Say how many lines in the entries hold the string "computer", giving the number by itself.

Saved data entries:
== Segment start ==
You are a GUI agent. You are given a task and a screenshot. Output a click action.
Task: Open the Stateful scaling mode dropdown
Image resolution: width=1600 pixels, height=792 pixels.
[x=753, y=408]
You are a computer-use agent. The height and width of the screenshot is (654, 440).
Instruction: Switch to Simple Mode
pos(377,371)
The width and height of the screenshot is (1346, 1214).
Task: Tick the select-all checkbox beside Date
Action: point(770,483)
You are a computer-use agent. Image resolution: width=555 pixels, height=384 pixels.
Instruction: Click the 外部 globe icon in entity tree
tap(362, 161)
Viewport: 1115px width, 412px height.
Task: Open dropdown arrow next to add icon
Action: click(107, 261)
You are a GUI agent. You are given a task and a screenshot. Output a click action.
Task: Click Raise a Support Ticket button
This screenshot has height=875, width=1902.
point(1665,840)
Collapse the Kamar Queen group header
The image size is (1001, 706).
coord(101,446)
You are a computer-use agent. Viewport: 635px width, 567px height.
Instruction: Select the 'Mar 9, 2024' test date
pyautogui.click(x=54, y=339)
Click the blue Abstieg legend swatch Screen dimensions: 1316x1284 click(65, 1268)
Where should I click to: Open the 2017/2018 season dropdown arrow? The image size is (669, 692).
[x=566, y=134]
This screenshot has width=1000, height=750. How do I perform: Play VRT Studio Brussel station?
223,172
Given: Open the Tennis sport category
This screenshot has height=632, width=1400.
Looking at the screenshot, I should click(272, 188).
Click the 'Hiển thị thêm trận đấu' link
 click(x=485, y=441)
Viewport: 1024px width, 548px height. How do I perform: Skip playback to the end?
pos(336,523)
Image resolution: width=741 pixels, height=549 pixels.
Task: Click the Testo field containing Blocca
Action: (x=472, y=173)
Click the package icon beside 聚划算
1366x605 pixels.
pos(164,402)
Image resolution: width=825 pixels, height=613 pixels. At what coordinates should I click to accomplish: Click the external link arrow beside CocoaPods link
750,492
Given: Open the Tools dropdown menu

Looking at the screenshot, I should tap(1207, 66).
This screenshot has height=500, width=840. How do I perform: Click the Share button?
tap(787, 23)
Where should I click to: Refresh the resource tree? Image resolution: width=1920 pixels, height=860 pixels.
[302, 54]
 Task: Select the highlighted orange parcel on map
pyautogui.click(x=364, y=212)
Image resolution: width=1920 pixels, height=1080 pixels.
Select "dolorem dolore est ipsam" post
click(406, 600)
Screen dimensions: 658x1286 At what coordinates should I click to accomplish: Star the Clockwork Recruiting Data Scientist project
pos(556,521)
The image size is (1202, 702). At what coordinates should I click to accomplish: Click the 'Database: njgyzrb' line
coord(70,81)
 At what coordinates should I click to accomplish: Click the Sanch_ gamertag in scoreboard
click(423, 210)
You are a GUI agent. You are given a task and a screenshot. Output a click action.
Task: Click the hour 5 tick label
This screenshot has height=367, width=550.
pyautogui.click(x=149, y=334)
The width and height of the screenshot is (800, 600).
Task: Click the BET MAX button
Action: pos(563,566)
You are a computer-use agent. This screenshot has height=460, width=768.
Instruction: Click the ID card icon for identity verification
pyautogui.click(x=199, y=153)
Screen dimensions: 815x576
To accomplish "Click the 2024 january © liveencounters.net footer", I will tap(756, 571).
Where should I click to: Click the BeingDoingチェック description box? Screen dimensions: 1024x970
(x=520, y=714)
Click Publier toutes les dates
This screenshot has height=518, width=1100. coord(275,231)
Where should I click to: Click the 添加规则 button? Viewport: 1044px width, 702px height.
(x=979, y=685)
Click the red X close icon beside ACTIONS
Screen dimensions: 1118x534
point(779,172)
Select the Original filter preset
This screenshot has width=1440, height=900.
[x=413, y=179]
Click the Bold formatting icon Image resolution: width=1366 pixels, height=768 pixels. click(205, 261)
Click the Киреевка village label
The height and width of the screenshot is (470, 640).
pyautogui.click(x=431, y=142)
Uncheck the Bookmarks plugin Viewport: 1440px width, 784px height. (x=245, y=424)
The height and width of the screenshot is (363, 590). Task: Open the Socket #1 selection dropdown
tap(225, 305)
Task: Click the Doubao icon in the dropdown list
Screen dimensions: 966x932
== Segment end ==
## Result of the task
4